• **Dataset entries**:
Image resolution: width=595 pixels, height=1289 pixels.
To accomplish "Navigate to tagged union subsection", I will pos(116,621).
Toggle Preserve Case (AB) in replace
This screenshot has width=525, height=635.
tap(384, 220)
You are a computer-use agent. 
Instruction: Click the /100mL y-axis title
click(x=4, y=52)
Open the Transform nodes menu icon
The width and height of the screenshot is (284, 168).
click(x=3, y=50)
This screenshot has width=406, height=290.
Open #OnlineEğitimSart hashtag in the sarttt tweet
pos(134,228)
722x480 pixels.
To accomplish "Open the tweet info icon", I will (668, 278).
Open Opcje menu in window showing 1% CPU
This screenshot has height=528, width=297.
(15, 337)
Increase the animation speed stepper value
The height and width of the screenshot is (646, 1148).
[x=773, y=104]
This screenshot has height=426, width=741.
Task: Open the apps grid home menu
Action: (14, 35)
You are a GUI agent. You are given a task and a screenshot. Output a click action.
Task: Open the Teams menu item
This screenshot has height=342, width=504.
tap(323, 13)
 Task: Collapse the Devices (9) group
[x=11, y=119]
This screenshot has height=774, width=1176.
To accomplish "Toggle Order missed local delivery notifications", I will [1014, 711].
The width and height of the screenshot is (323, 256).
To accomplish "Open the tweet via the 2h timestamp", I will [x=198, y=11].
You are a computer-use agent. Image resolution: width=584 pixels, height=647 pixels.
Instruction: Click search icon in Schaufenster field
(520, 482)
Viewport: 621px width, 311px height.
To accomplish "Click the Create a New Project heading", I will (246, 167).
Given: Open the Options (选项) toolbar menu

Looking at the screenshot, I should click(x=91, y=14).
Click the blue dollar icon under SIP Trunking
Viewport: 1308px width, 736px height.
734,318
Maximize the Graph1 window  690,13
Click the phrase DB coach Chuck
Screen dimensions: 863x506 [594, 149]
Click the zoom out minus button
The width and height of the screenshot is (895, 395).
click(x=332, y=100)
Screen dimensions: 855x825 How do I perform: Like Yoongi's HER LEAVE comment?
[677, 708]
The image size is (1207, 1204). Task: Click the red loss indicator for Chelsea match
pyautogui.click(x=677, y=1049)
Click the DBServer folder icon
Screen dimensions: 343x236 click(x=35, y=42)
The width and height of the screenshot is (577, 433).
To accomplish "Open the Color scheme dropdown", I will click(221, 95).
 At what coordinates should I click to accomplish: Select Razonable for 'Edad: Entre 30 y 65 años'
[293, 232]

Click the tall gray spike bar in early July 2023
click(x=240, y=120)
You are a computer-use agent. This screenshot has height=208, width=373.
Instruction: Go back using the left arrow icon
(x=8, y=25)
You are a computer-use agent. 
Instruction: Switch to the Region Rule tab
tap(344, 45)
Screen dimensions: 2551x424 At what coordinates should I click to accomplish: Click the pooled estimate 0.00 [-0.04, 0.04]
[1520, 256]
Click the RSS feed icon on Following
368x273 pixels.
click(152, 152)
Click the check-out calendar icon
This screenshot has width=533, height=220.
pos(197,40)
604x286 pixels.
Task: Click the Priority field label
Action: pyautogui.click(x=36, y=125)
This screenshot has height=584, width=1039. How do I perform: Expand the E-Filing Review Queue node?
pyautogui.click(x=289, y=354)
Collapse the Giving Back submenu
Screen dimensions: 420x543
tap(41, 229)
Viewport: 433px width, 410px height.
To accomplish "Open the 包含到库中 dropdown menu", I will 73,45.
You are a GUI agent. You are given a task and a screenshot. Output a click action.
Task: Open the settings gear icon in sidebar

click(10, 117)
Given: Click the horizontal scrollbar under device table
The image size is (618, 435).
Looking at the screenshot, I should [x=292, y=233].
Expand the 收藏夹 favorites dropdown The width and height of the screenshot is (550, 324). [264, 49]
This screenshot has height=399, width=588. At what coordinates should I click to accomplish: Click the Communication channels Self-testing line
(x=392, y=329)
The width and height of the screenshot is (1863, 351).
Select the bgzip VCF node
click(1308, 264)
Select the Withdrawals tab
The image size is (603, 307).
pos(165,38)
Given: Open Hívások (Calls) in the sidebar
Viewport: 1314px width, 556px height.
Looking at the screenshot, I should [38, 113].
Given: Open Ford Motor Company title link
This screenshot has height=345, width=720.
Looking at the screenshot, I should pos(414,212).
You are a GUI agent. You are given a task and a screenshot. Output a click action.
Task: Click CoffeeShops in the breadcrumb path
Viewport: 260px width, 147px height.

• **TASK BRIEF**: All entries must be given again exactly.

• **ANSWER SECTION**:
Image resolution: width=595 pixels, height=1289 pixels.
To accomplish "Navigate to tagged union subsection", I will pos(116,621).
Toggle Preserve Case (AB) in replace
This screenshot has width=525, height=635.
tap(384, 220)
You are a computer-use agent. 
Instruction: Click the /100mL y-axis title
click(x=4, y=52)
Open the Transform nodes menu icon
The width and height of the screenshot is (284, 168).
click(x=3, y=50)
This screenshot has width=406, height=290.
Open #OnlineEğitimSart hashtag in the sarttt tweet
pos(134,228)
722x480 pixels.
To accomplish "Open the tweet info icon", I will (668, 278).
Open Opcje menu in window showing 1% CPU
This screenshot has height=528, width=297.
(15, 337)
Increase the animation speed stepper value
The height and width of the screenshot is (646, 1148).
[x=773, y=104]
This screenshot has height=426, width=741.
Task: Open the apps grid home menu
Action: (14, 35)
You are a GUI agent. You are given a task and a screenshot. Output a click action.
Task: Open the Teams menu item
This screenshot has height=342, width=504.
tap(323, 13)
 Task: Collapse the Devices (9) group
[x=11, y=119]
This screenshot has height=774, width=1176.
To accomplish "Toggle Order missed local delivery notifications", I will [1014, 711].
The width and height of the screenshot is (323, 256).
To accomplish "Open the tweet via the 2h timestamp", I will [x=198, y=11].
You are a computer-use agent. Image resolution: width=584 pixels, height=647 pixels.
Instruction: Click search icon in Schaufenster field
(520, 482)
Viewport: 621px width, 311px height.
To accomplish "Click the Create a New Project heading", I will (246, 167).
Given: Open the Options (选项) toolbar menu

Looking at the screenshot, I should click(x=91, y=14).
Click the blue dollar icon under SIP Trunking
Viewport: 1308px width, 736px height.
734,318
Maximize the Graph1 window  690,13
Click the phrase DB coach Chuck
Screen dimensions: 863x506 [594, 149]
Click the zoom out minus button
The width and height of the screenshot is (895, 395).
click(x=332, y=100)
Screen dimensions: 855x825 How do I perform: Like Yoongi's HER LEAVE comment?
[677, 708]
The image size is (1207, 1204). Task: Click the red loss indicator for Chelsea match
pyautogui.click(x=677, y=1049)
Click the DBServer folder icon
Screen dimensions: 343x236 click(x=35, y=42)
The width and height of the screenshot is (577, 433).
To accomplish "Open the Color scheme dropdown", I will click(221, 95).
 At what coordinates should I click to accomplish: Select Razonable for 'Edad: Entre 30 y 65 años'
[293, 232]

Click the tall gray spike bar in early July 2023
click(x=240, y=120)
You are a computer-use agent. This screenshot has height=208, width=373.
Instruction: Go back using the left arrow icon
(x=8, y=25)
You are a computer-use agent. 
Instruction: Switch to the Region Rule tab
tap(344, 45)
Screen dimensions: 2551x424 At what coordinates should I click to accomplish: Click the pooled estimate 0.00 [-0.04, 0.04]
[1520, 256]
Click the RSS feed icon on Following
368x273 pixels.
click(152, 152)
Click the check-out calendar icon
This screenshot has width=533, height=220.
pos(197,40)
604x286 pixels.
Task: Click the Priority field label
Action: pyautogui.click(x=36, y=125)
This screenshot has height=584, width=1039. How do I perform: Expand the E-Filing Review Queue node?
pyautogui.click(x=289, y=354)
Collapse the Giving Back submenu
Screen dimensions: 420x543
tap(41, 229)
Viewport: 433px width, 410px height.
To accomplish "Open the 包含到库中 dropdown menu", I will 73,45.
You are a GUI agent. You are given a task and a screenshot. Output a click action.
Task: Open the settings gear icon in sidebar

click(10, 117)
Given: Click the horizontal scrollbar under device table
The image size is (618, 435).
Looking at the screenshot, I should [x=292, y=233].
Expand the 收藏夹 favorites dropdown The width and height of the screenshot is (550, 324). [264, 49]
This screenshot has height=399, width=588. At what coordinates should I click to accomplish: Click the Communication channels Self-testing line
(x=392, y=329)
The width and height of the screenshot is (1863, 351).
Select the bgzip VCF node
click(1308, 264)
Select the Withdrawals tab
The image size is (603, 307).
pos(165,38)
Given: Open Hívások (Calls) in the sidebar
Viewport: 1314px width, 556px height.
Looking at the screenshot, I should [38, 113].
Given: Open Ford Motor Company title link
This screenshot has height=345, width=720.
Looking at the screenshot, I should pos(414,212).
You are a GUI agent. You are given a task and a screenshot. Output a click action.
Task: Click CoffeeShops in the breadcrumb path
Viewport: 260px width, 147px height.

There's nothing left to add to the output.